El último movimiento estratégico tuvo como epicentro la emblemática Quinta 17 de Octubre, en San Vicente. Allí, el jefe comunal anfitrión, Nicolás Mantegazza, junto a su par de Ezeiza, Gastón Granados —dos de los puntales más activos de este engranaje—, abrieron las puertas a una nutrida comitiva de dirigentes, referentes y cuadros intermedios de la Tercera Sección Electoral.
La lectura política del espacio es nítida: el Partido Justicialista bonaerense adeuda un ordenamiento integral tras los últimos giros del mapa nacional, pero esa reorganización no puede sustentarse en imposiciones cupulares ni en disputas estériles por la conducción formal. La Liga no nació para disputar palmo a palmo el liderazgo institucional del gobernador Axel Kicillof ni para desatar una guerra de desgaste contra Máximo Kirchner al mando del PJ provincial. Por el contrario, su razón de ser radica en consolidarse como una alternativa sólida, federativa y municipalista, capaz de amortiguar las tensiones entre las distintas corrientes del frente y blindar el poder comunal con legitimidad electoral directa.
En ese esquema, el diálogo de alto nivel no es una contradicción, sino una herramienta de arbitraje. Los recientes contactos de los jefes comunales con Máximo Kirchner y con el senador formoseño José Mayans demuestran que la Liga busca gravitar como el interlocutor central del justicialismo. Sin embargo, su verdadero valor diferencial no descansa en las oficinas legislativas, sino en el barro comunal. Por eso, el despliegue hacia los denominados “sin tierra” cobra un peso vital: dirigentes con inserción real, inserción barrial y estructura propia encuentran en este bloque un canal de tracción concreta.
“Mantuvimos un encuentro junto a Gastón Granados y compañeros del peronismo, en el que coincidimos en la mirada y en los desafíos que tiene por delante la Argentina. Seguimos apostando al diálogo y a la unidad del movimiento”, sintetizó Mantegazza tras el cónclave. La consigna de la unidad no es meramente retórica; en los códigos de la Tercera Sección, significa que ningún distrito puede quedar desatendido ni librado a la improvisación electoral.
El bloque —que reúne voluntades de peso como Federico Otermín (Lomas de Zamora), Gustavo Menéndez (Merlo), Mariel Fernández (Moreno), Federico Achával (Pilar) y Marisa Fassi (Cañuelas), entre otros intendentes— asume el rol de una potente “cuarta pata” en la mesa de decisiones de la provincia de Buenos Aires. Su premisa fundacional es indiscutible: cualquier proyecto de poder que aspire a devolverle la iniciativa al peronismo debe forjarse desde abajo hacia arriba, sosteniendo las gestiones locales y validando a los nuevos emergentes.

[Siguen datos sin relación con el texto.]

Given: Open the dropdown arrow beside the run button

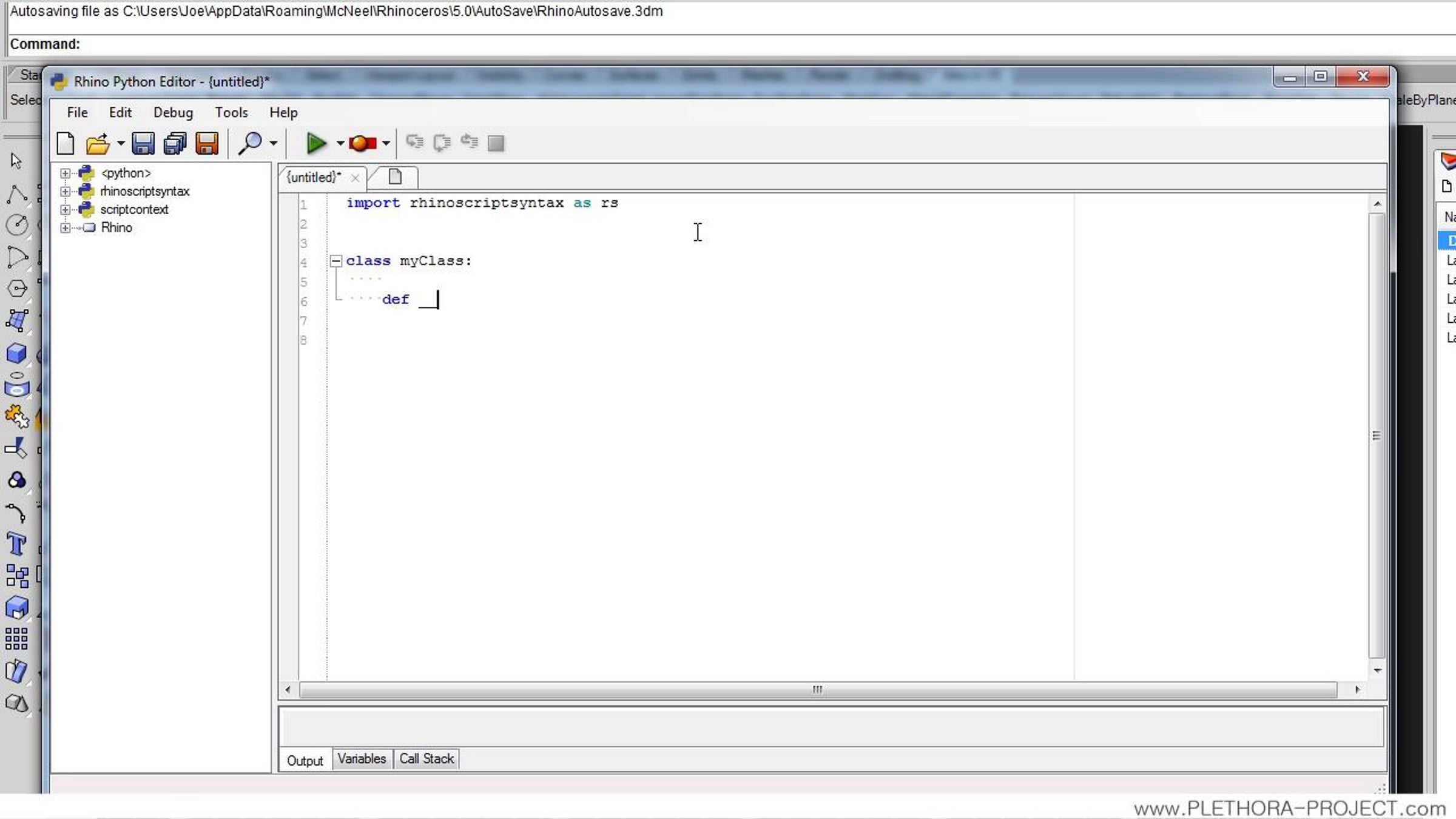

El 2027 se construye en el presente. Con pragmatismo, gestión cotidiana y una agenda descentralizada, la Liga de Intendentes consolida su musculatura política y ratifica que, en el tablero bonaerense que se avecina, nadie podrá definir el rumbo del justicialismo sin sentarse a discutir con quienes manejan el pulso real de los municipios.